- **GIVEN TEXT**
□ □ □ □ □

Constipation is defined as infrequent or difficult evacuation of feces. It is an extremely common problem in the pediatric population. Most constipated pediatric patients can be treated with simple measures (eg, dietary changes and laxatives), but a significant number have severe constipation and require more aggressive treatments, and some even need surgery. Most have functional (idiopathic) constipation, which has a wide spectrum of severity. A small number of patients have very severe bowel dysmotility and overlap with the group of patients considered to have intestinal pseudo-obstruction.

In addition to patients with functional constipation, patients who have undergone surgery for anorectal malformations (ARMs), as well as those with Hirschsprung disease, [1, 2]  can suffer from severe constipation and incontinence. Management of patients with these surgical problems has greatly informed the care of patients with idiopathic constipation.

If the patient is not toilet-trained by age 3 years and the family wishes the child to be rendered clean, the clinician can offer an artificial way to keep the patient clean and socially continent. This regimen essentially involves teaching the family and patient how to clean the colon once a day with an enema and how to manipulate the colonic motility with diet, medications, or both when necessary to ensure that the patient does not pass stool between enemas.

Understanding the difference between fecal incontinence and the phenomenon known as overflow pseudoincontinence or encopresis (which is a sequela of a severe inertia of the rectosigmoid) is vital because management approaches to these two types of patients differ significantly.

For patients who lack the capacity for voluntary bowel movements and thus cannot voluntarily empty their colons, fecal incontinence requires a mechanical bowel management regimen that involves daily enemas. Patients with incontinence due to severe constipation may have overflow pseudoincontinence; once their constipation is managed, they may be able to have voluntary bowel movements. Such patients require a bowel management regimen that involves laxatives, which help them regularly and voluntarily empty their colon.

□ □ □ □ □

- **DATA SECTION**
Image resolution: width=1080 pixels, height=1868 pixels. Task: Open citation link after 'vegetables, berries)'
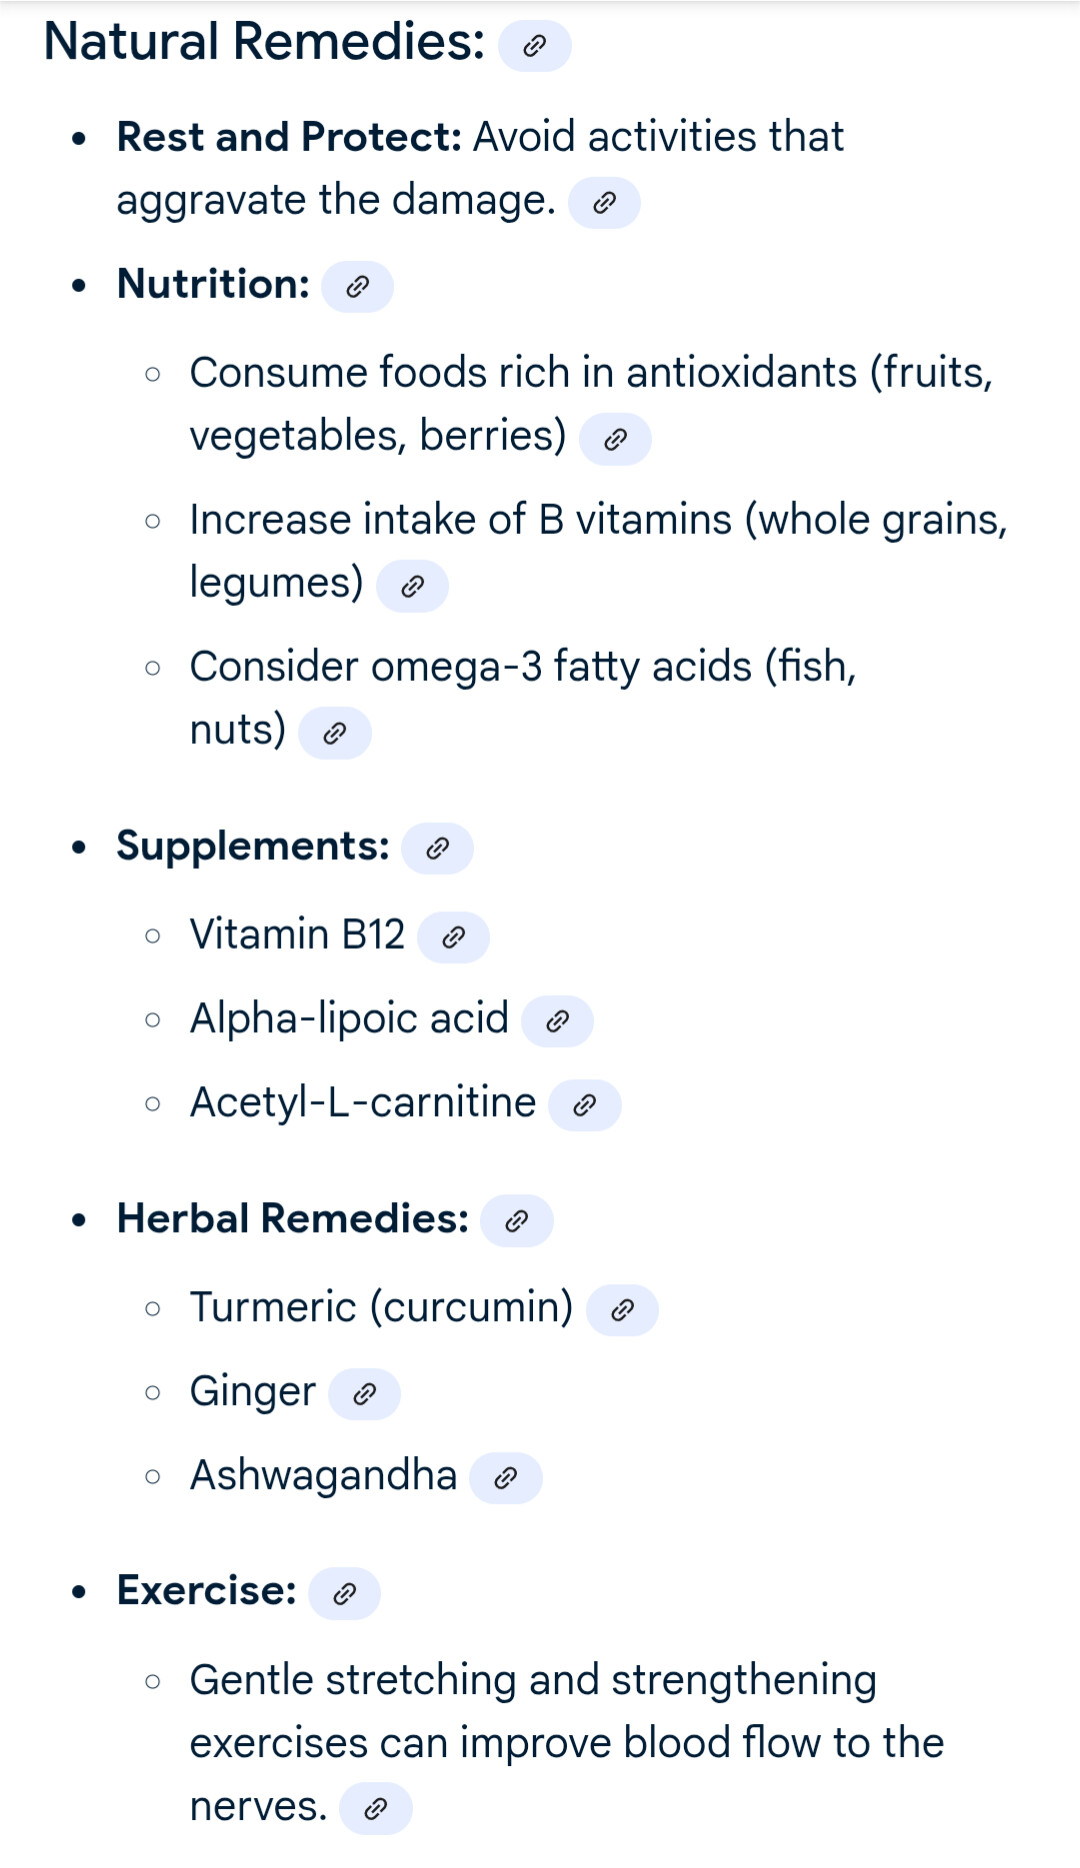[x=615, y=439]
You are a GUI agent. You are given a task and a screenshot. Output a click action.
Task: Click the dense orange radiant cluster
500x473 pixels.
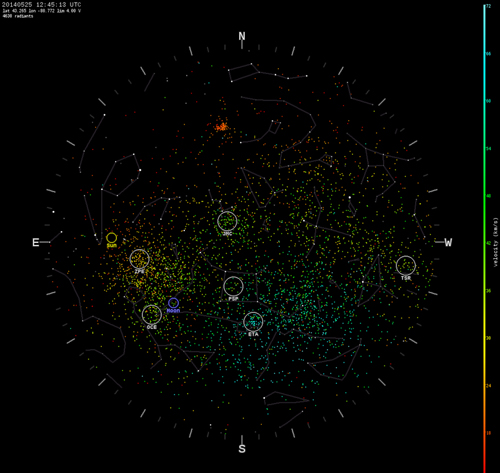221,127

□ □ □ □ □

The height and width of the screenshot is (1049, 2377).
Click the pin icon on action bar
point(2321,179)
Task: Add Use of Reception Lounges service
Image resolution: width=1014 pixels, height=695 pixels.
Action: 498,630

□ □ □ □ □

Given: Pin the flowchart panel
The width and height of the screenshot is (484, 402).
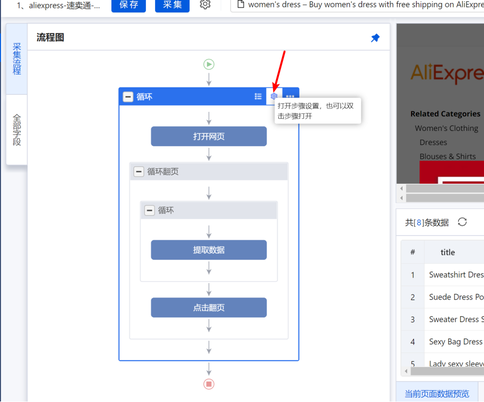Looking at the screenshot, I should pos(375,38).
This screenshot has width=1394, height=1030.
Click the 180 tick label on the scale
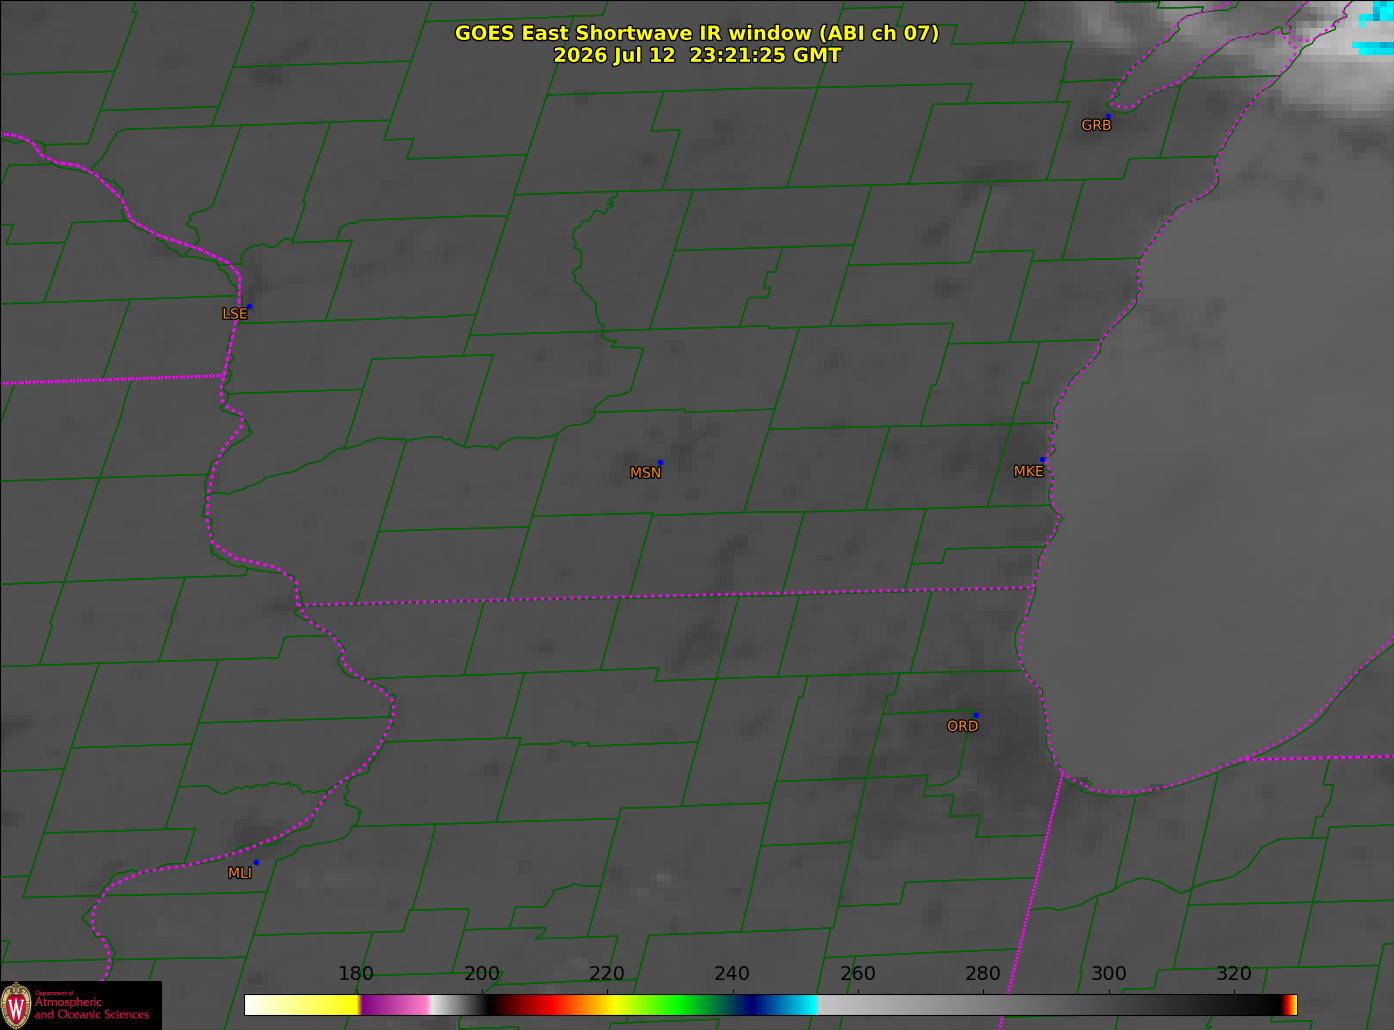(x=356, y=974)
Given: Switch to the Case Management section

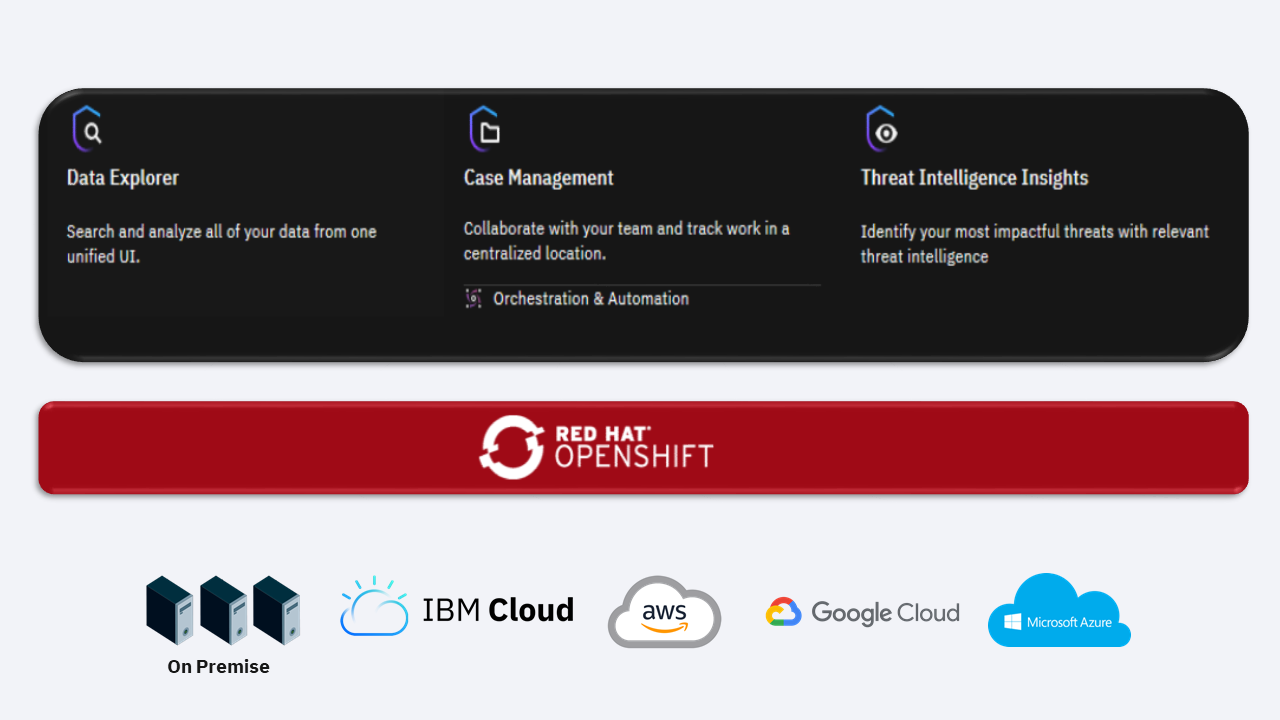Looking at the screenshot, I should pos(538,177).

□ □ □ □ □

- **AIM OF THE EXERCISE**
Reproduce the part of the pediatric constipation text starting at "In addition to" and ending at "with idiopathic constipation.". The records have no connection to the pediatric constipation text.

- **FINISHED TASK**
In addition to patients with functional constipation, patients who have undergone surgery for anorectal malformations (ARMs), as well as those with Hirschsprung disease, [1, 2]  can suffer from severe constipation and incontinence. Management of patients with these surgical problems has greatly informed the care of patients with idiopathic constipation.